Azadeh Farin, MD. Neurosurgeon at Long Beach (Calif.) Memorial Medical Center: Spine care has changed dramatically in the last decade, prompted by several factors, including needs of an aging, more sophisticated, active, demanding and medically complex population which is living longer. Together these factors encourage the development of a myriad of new surgical techniques, medical devices and biomaterials including expandable cages, motion-preservation devices, alternative approaches to the spine and techniques for correction of spinal deformity, minimally invasive approaches, stem cell biologics, 3-D printing, rapid prototyping, transition to single use sterile packaging and nanotechnology for surface preparation.

 

Many of these developments successfully address unmet clinical needs and offer options to patients who before had very few to improve their quality of life.
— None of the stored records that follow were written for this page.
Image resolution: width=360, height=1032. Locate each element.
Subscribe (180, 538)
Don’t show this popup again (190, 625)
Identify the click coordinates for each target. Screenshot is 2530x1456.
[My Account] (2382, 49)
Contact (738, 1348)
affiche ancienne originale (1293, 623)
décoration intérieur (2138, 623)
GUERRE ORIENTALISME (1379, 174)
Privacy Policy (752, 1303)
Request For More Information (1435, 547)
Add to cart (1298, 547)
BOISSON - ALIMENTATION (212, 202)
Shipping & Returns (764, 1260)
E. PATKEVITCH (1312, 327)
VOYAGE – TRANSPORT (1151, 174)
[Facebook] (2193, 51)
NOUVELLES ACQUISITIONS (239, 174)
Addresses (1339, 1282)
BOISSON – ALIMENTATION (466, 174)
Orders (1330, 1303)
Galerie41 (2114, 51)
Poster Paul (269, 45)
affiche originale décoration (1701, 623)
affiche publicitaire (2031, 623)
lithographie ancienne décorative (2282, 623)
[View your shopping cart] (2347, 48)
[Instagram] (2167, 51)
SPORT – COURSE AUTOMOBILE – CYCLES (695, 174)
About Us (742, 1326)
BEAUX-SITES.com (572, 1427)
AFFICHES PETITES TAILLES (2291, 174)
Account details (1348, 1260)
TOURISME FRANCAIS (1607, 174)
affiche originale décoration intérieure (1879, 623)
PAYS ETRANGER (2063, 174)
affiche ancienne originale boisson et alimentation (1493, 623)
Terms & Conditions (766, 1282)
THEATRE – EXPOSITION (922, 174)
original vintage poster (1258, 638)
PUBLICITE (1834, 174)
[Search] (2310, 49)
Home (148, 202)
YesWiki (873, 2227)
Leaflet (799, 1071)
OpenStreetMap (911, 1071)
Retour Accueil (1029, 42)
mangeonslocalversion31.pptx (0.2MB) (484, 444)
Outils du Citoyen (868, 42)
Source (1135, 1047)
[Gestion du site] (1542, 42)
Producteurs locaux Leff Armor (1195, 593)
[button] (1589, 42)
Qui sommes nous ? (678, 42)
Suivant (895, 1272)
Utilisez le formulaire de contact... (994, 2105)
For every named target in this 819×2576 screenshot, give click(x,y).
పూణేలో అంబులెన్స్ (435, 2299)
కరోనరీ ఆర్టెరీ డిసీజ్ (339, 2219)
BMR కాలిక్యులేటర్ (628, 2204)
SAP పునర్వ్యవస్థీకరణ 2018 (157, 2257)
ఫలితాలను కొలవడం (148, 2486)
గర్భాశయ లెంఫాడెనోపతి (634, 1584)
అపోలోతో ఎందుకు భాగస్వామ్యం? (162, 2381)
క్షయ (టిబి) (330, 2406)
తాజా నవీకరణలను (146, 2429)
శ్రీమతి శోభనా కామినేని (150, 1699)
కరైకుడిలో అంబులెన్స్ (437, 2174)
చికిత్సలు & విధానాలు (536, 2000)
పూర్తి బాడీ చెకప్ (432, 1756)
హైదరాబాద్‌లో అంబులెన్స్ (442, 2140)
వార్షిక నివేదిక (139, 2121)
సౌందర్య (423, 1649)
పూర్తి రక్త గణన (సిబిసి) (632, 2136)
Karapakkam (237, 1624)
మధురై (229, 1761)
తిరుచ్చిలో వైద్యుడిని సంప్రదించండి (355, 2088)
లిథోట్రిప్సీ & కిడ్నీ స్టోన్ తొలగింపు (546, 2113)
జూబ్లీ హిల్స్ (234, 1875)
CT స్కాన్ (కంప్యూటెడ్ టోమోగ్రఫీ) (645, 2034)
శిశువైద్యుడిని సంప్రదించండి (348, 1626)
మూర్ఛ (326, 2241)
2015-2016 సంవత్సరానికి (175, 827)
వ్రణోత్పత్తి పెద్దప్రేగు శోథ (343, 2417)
These advantages further include advances in patient safety, cost controls and information technology, outcomes collection and surgical animations — although not every new phenomenon has demonstrated clear advantages over older products and techniques. Measures meant to increase patient satisfaction, include the common use of intraoperative neuromonitoring and increased use of the intraoperative microscope to help ensure safer surgeries. Additionally, the evolution of a growing number of spine surgeries from the hospital operating room to an increasing number of ambulatory surgery centers is resulting in decreased lengths of stay and cost.

 

Bryce A Johnson, MD. Orthopedic Spine Surgeon, Saddleback Memorial Medical Center (Laguna Hills, Calif.). Over the last decade, both the refinement of tubular or minimally invasive surgery based retractor systems and instruments as well as the advancement of multimodal pain management have really propelled the movement for faster recovery and shortened stay postoperatively. Although their development began prior, minimally invasive techniques have experienced increased interest over the last decade.

 

The goals of surgery remain the same as open surgery with thorough neurological decompression and stabilization, if necessary, of paramount importance.  However, with lessened collateral damage, we have seen decreased postoperative pain and narcotic utilization, and, therefore, a faster recovery. This effect has been helped with advancements in multimodal pain management in the perioperative period. The more widespread use of IV acetaminophen and the judicious use of short-or long-acting local anesthetics have furthered the decrease in narcotic use postoperatively. As a result, patients are mobilizing faster and being discharged earlier.